● **Text for analysis**:
◇ ◇ ◇

American film, television, and voice actor

Charles Saxton (born November 7, 1989) is an American film, television, theater, and voice actor.

He had a supporting role as Bug, one of the band members, in Bandslam. He was featured in Hung, an HBO comedy-drama series, playing the son of Thomas Jane's main character. He also provided the voice of Melvin in the video game Bully. He is the voice of Toby in Guillermo del Toro's animated series, Trollhunters.

Saxton co-wrote and co-produced an independent film, Art of a Hit, with his Bandslam co-star Gaelan Draper in 2024.

Saxton also portrays the wrestler "Lone Wolf" in The Wonder Years music video for "Melrose Diner".

Currently Saxton is a member of My Chemical Romance's Long Live the Black Parade Tour ensemble, performing as the Clerk and the Clown on stage.

◇ ◇ ◇

● **Material supplied**:
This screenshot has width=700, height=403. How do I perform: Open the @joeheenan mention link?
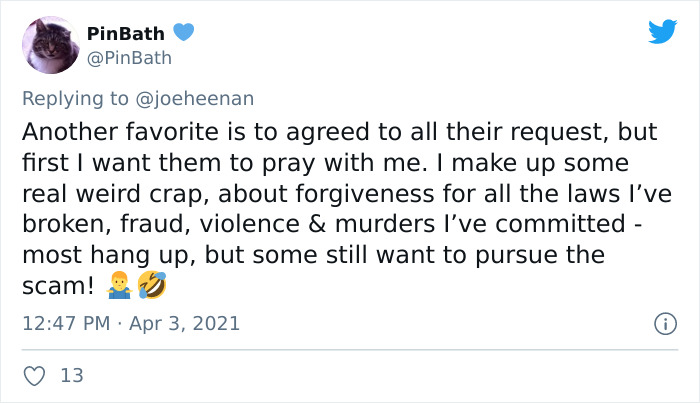(x=195, y=98)
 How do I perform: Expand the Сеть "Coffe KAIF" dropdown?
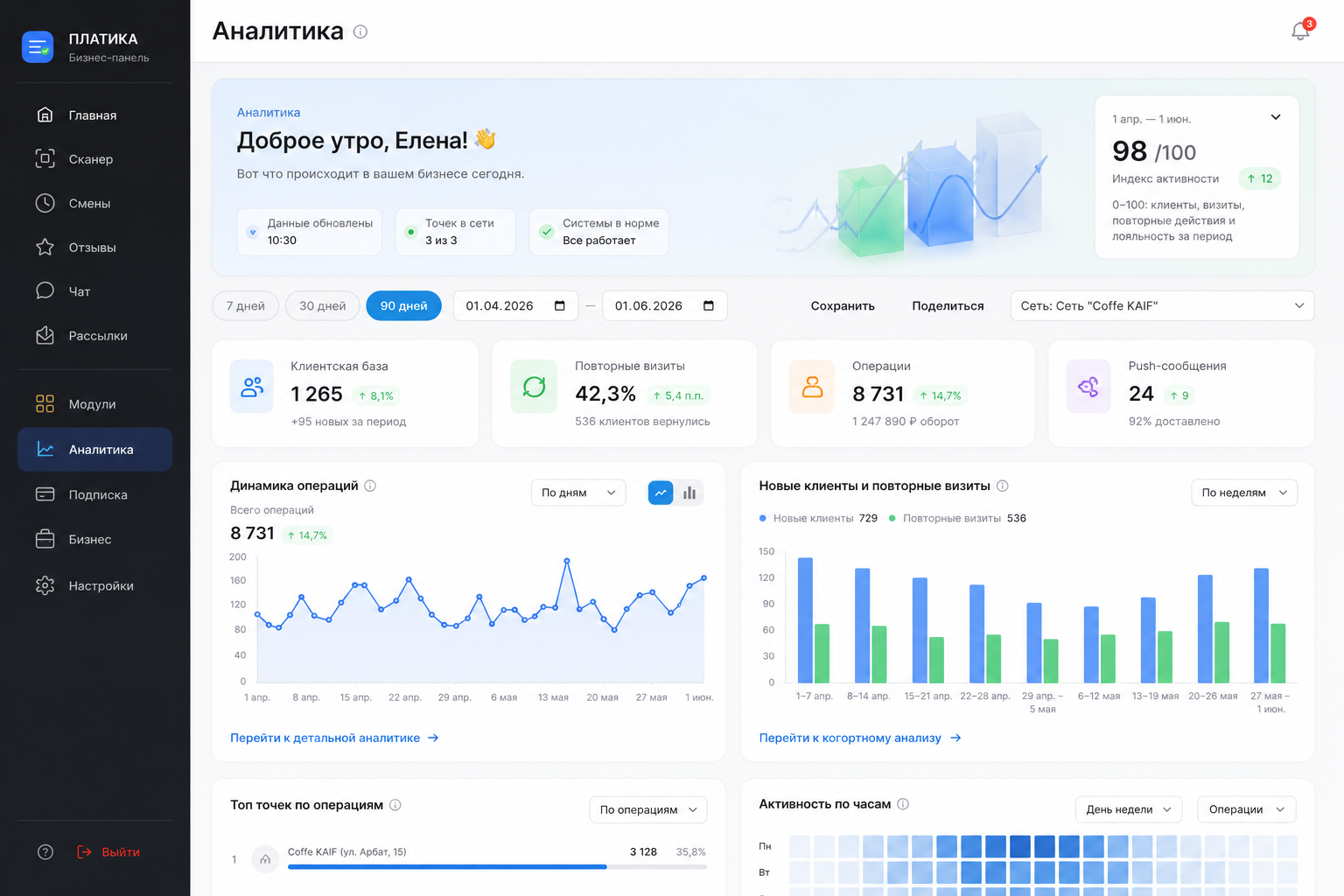[1162, 305]
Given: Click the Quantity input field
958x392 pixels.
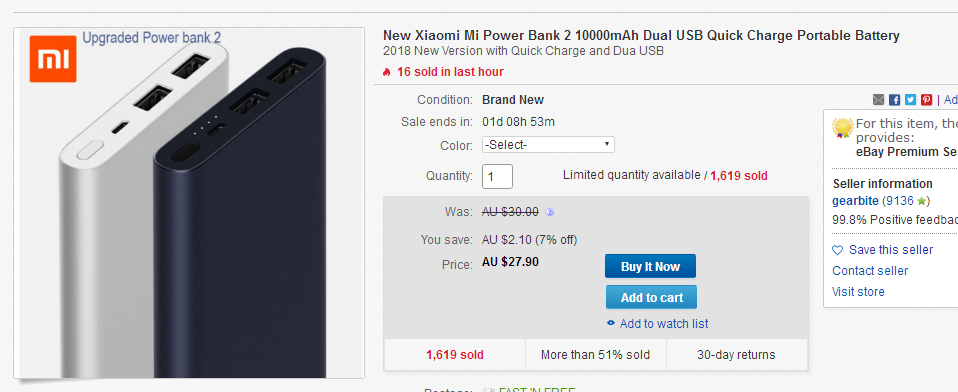Looking at the screenshot, I should [x=497, y=176].
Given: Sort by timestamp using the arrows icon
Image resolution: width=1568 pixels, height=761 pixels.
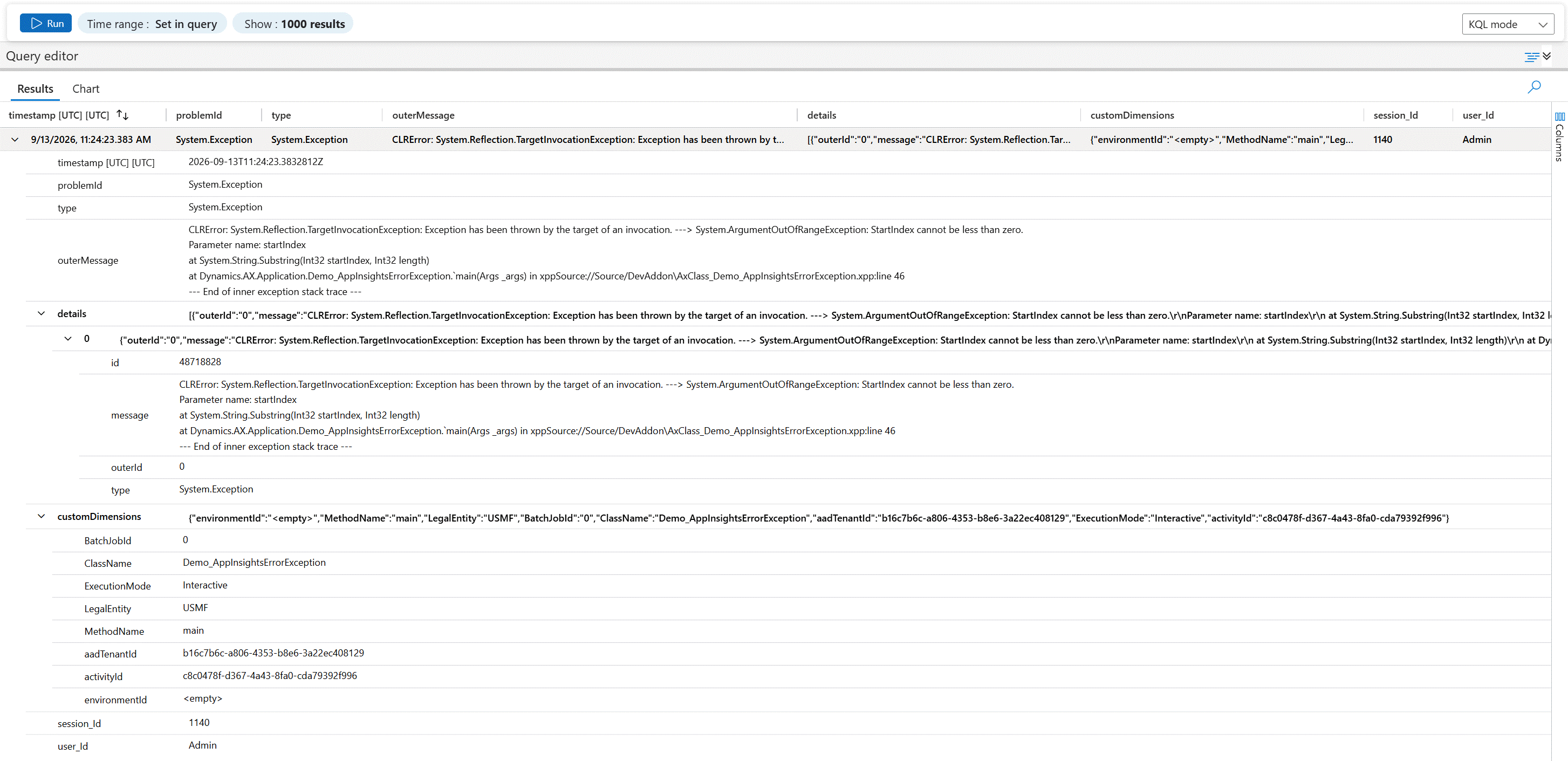Looking at the screenshot, I should (x=122, y=114).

◇ ◇ ◇

● **Tasks and exercises**:
1 - In the Charles Saxton biography above, which character does Saxton voice in the animated series Trollhunters?
2 - Reproduce the Charles Saxton biography between "He had a supporting" and "Clown on stage.", inclusive.
3 - Extend the Charles Saxton biography past its final sentence.

● **Answers provided**:
1 - Toby

2 -
He had a supporting role as Bug, one of the band members, in Bandslam. He was featured in Hung, an HBO comedy-drama series, playing the son of Thomas Jane's main character. He also provided the voice of Melvin in the video game Bully. He is the voice of Toby in Guillermo del Toro's animated series, Trollhunters.

Saxton co-wrote and co-produced an independent film, Art of a Hit, with his Bandslam co-star Gaelan Draper in 2024.

Saxton also portrays the wrestler "Lone Wolf" in The Wonder Years music video for "Melrose Diner".

Currently Saxton is a member of My Chemical Romance's Long Live the Black Parade Tour ensemble, performing as the Clerk and the Clown on stage.

3 -
== Early life and career ==
Saxton began acting in commercials as a child, after being scouted at an audition he'd accompanied his older sister to. Shortly thereafter, both Charlie and his sister began performing with their local theater company.

On his introduction to acting, Saxton has said: "My mother is an actress and my dad was a stage manager in Delaware, so I was sort of born into this whole society. When they asked me if I wanted to act, I said yes, so I could get out of school quickly."

In 2003, Saxton made his Broadway debut in the revival of Cat on a Hot Tin Roof. A decade later in 2013 he starred in an Off-Broadway production of A Family for All Occasions, directed by Phillip Seymour Hoffman.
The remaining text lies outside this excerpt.